The RX200 port layer #defines 'BaseType_t' to 'long'.


Writing interrupt service routines (ISRs)

Interrupt service routines can be implemented using the standard Renesas compiler syntax. For example, the demo application defines the high frequency timer using:
/* The 'enable' in the following line causes the compiler to generate code that
re-enables interrupts on function entry.  This will allow interrupts to nest
(although in this case the high frequency timer interrupt is the highest priority
interrupt in the demo). */
#pragma interrupt ( prvTimer2IntHandler( vect = _VECT( _CMT2_CMI2 ), enable ) )
static void prvTimer2IntHandler( void )
{
    /* ISR implementation goes here. */
}
See the examples provided by Renesas and the compiler documentation for full details.

Often an ISR wants to cause a context switch, so the task that the ISR returns to when the ISR processing is completed is different from the task that the ISR originally interrupted. This would be the case if the ISR caused a task to unblock, and the task that was unblocked has a priority above the task in the Running state (the task that was interrupted). The macro portYIELD_FROM_ISR() is provided for this purpose. portYIELD_FROM_ISR() takes a single parameter: If the parameter is zero, a context switch is not performed, if the parameter is non-zero, a context switch is performed. This is demonstrated in the code below - which is part of the RX210 demo, and implemented in FreeRTOS/Demo/RX200_RX210-RSK_Renesas/RTOSDemo/ButtonAndLCD.c.

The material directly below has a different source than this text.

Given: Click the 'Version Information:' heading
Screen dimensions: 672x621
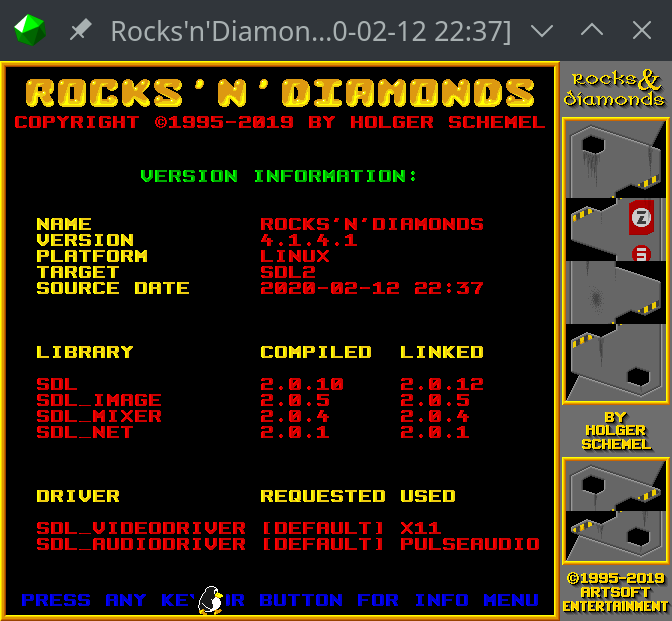Looking at the screenshot, I should 279,176.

/* The 'enable' in the following line causes the compiler to generate code that
re-enables interrupts on function entry.  This will allow interrupts to nest. */
#pragma interrupt ( prvIRQ1_Handler( vect = 65, enable ) )

static void prvIRQ1_Handler( void )
{
static TickType_t xTimeLastInterrupt = 0UL;
static const unsigned char ucCommand = lcdSHIFT_BACK_COMMAND;
BaseType_t xHigherPriorityTaskWoken;

  /* prvSendCommandOnDebouncedInput() returns true or false, depending on 
  whether the function unblocked a task that has equal or higher priority than the task
  that is already in the running state. */
  xHigherPriorityTaskWoken = prvSendCommandOnDebouncedInput( &xTimeLastInterrupt, 
                                                             ucCommand );
  portYIELD_FROM_ISR( xHigherPriorityTaskWoken );
}


Resources used by FreeRTOS

FreeRTOS requires exclusive use of the software interrupt. FreeRTOS also requires exclusive use of a timer that is capable of generating the tick interrupt - but it is up to the application writer to define which timer is used.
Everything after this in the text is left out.